→ Records from a dataset

────────

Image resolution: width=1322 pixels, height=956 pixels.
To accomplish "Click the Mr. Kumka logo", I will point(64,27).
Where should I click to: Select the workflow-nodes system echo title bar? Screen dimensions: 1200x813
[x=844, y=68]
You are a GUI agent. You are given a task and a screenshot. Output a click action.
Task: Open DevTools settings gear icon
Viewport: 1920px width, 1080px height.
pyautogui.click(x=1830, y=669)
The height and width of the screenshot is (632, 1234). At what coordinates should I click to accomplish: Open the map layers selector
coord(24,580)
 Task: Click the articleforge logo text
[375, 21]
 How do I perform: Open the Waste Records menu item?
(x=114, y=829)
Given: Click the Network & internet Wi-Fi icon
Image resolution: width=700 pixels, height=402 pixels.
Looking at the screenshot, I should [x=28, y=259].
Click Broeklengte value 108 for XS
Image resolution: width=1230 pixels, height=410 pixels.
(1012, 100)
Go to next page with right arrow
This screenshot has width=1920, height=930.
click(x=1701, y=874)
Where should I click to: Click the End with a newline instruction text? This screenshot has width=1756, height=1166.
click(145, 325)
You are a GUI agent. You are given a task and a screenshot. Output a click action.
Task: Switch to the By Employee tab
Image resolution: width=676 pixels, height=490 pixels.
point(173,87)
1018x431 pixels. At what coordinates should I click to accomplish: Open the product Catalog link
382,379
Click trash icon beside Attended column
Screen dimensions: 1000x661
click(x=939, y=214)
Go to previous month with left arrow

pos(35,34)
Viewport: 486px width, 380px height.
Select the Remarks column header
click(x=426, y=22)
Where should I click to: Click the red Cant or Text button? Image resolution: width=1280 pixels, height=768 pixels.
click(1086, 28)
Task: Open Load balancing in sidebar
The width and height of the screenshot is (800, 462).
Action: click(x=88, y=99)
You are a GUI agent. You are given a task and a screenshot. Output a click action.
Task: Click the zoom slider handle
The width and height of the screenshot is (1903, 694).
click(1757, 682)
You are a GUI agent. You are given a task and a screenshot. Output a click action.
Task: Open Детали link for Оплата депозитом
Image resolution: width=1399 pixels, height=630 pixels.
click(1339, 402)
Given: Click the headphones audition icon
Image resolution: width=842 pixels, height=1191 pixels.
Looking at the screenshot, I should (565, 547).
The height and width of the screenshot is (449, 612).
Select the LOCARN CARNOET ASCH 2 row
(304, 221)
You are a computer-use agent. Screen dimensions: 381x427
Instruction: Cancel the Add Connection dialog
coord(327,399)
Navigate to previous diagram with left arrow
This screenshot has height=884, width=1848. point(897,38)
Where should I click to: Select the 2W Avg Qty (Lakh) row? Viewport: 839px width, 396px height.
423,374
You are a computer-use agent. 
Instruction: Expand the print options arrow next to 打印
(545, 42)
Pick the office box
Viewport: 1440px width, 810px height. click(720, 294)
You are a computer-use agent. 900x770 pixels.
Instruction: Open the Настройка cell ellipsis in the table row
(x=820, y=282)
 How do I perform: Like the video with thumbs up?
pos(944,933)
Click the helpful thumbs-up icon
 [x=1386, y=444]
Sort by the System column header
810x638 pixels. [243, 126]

────────

→ STATED TASK
Reproduce the lines above verbatim, starting at the first line and ending at the line that contains "(x=114, y=829)", with both of those lines included.

→ OUTPUT
Image resolution: width=1322 pixels, height=956 pixels.
To accomplish "Click the Mr. Kumka logo", I will point(64,27).
Where should I click to: Select the workflow-nodes system echo title bar? Screen dimensions: 1200x813
[x=844, y=68]
You are a GUI agent. You are given a task and a screenshot. Output a click action.
Task: Open DevTools settings gear icon
Viewport: 1920px width, 1080px height.
pyautogui.click(x=1830, y=669)
The height and width of the screenshot is (632, 1234). At what coordinates should I click to accomplish: Open the map layers selector
coord(24,580)
 Task: Click the articleforge logo text
[375, 21]
 How do I perform: Open the Waste Records menu item?
(x=114, y=829)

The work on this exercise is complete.